Hot air recirculation around air-cooled heat exchangers in plants

2022 Fiscal Year Final Research Report

• Project Area: Micro-meteorology control: Integrated technology of harmonic prediction and active monitoring of micro-meteorology for future autonomous society
• Project/Area Number: 20H05754
• Research Category: Grant-in-Aid for Transformative Research Areas (B)
• Allocation Type: Single-year Grants
• Review Section: Transformative Research Areas, Section (II)
• Research Institution: Nagoya University
• Principal Investigator: Watanabe Tomoaki 名古屋大学, 工学研究科, 准教授 (70772292)
• Co-Investigator(Kenkyū-buntansha): 長田 孝二 名古屋大学, 工学研究科, 教授 (50274501)
• Project Period (FY): 2020-10-02 – 2023-03-31
• Keywords: 微気象 / 流体工学 / Hot Air Recirculation / プラント / 数値シミュレーション

Outline of Final Research Achievements

Numerical simulations were performed for jets in a crossflow, which resemble heat dispersion observed for air-cooled heat exchangers used at plants. High-temperature fluid tends to stay near the ground because of the interaction of the multiple jets and the swirl motion of the jets. The process by which long-elongated turbulent structures with high temperature are generated was investigated by numerical simulations of turbulent flows.

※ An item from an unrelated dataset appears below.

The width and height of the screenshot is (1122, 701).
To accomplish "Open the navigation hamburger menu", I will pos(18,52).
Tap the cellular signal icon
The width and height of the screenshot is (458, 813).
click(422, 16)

A flow similar to the hot-air recirculation at plants was successfully reproduced in wind-tunnel experiments of a model of air-cooled heat exchangers. Observational experiments were also conducted to obtain data on heat dispersion in a microclimate environment. These phenomena were shown to be well predicted by microclimate simulations.

Free Research Field

流体工学

Academic Significance and Societal Importance of the Research Achievements

大型プラント内の列をなした空冷式熱交換器において、高温排熱気塊が風下側の熱交換器や各種装置に吸い込まれる事により装置の性能低下を引き起こすHot Air Recirculation（HAR）と呼ばれる現象が問題になっている。本成果によりプラントにおいてHARを引き起こす可能性がある現象が明らかとなった。また、HAR類似現象を微気象シミュレーションにより再現できることが確認された。微気象シミュレーションから得られる情報を基にHAR発生を事前予測しプラント運用を最適化することにより、HAR現象に起因するプラント運用効率の低下を防ぐことができると期待される。